Tesco has a clothes bank
– but does it really help the environment?
The UK’s biggest supermarket, Tesco, has announced that it is to install clothes banks in all of its stores. The move comes as part of the company’s commitment to become more environmentally friendly, and to reduce the amount of waste that goes to landfill.
So, what exactly is a clothes bank? And how does it work?
Essentially, it is a large container into which customers can deposit unwanted clothes. The clothes are then collected by a charity or recycling company, and either sold in second-hand shops or recycled into new products.
Tesco says that the move will help to reduce the amount of textile waste that goes to landfill each year. It is estimated that around 350,000 tonnes of clothing end up in landfill in the UK every year, so this is a significant step in the right direction.

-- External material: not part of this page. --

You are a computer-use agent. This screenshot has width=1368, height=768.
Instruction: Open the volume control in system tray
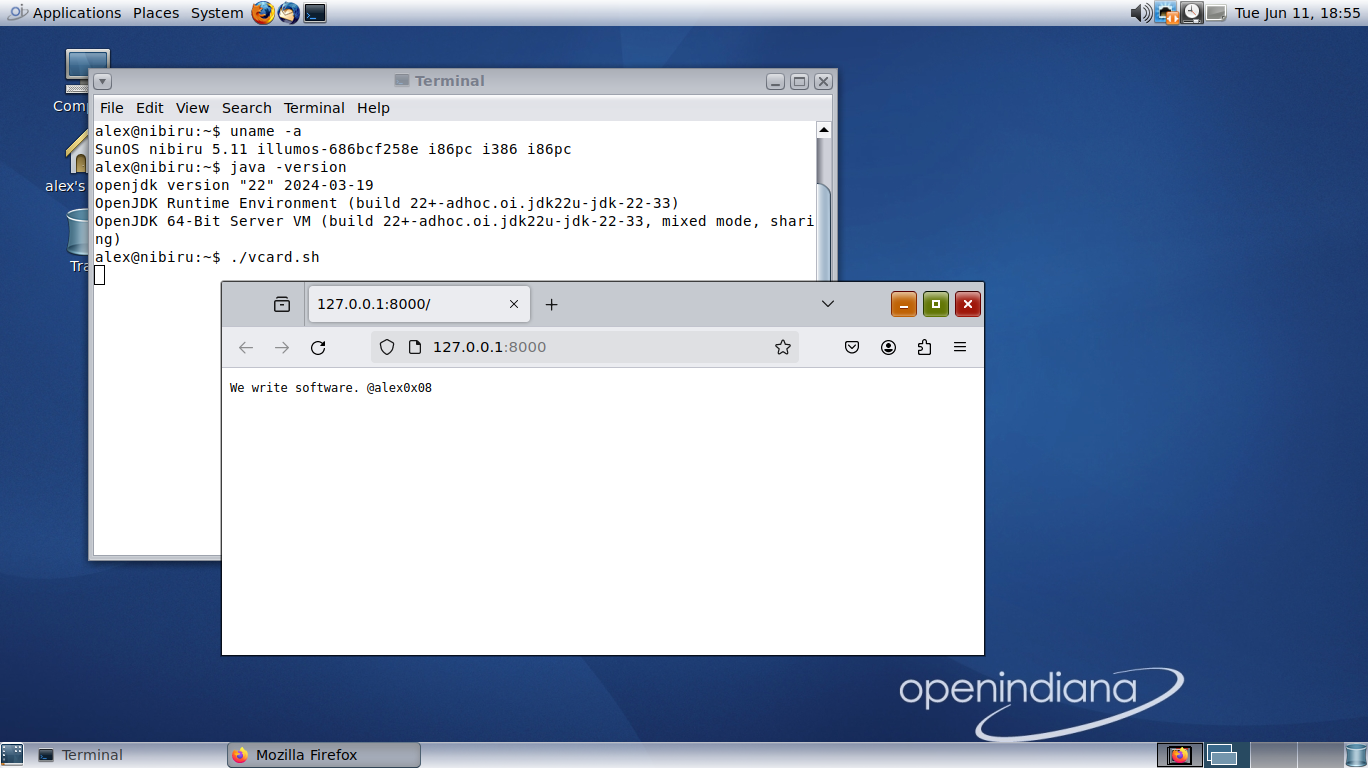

There are some critics, however, who say that clothes banks are not the most effective way to reduce textile waste. They argue that many of the clothes deposited in these banks are not actually reusable, and so they will still end up in landfill.
There is also the question of where these clothes banks will be located. If they are placed outside of the store, then there is a risk that they will become dumping grounds for people who simply want to get rid of their old clothes without actually donating them to charity.
So, does Tesco’s decision to install clothes banks in all of its stores make sense? It is certainly a step in the right direction when it comes to reducing textile waste.
However, there are some concerns about how effective they will actually be. Only time will tell whether this is a genuine attempt to help the environment, or simply a marketing gimmick.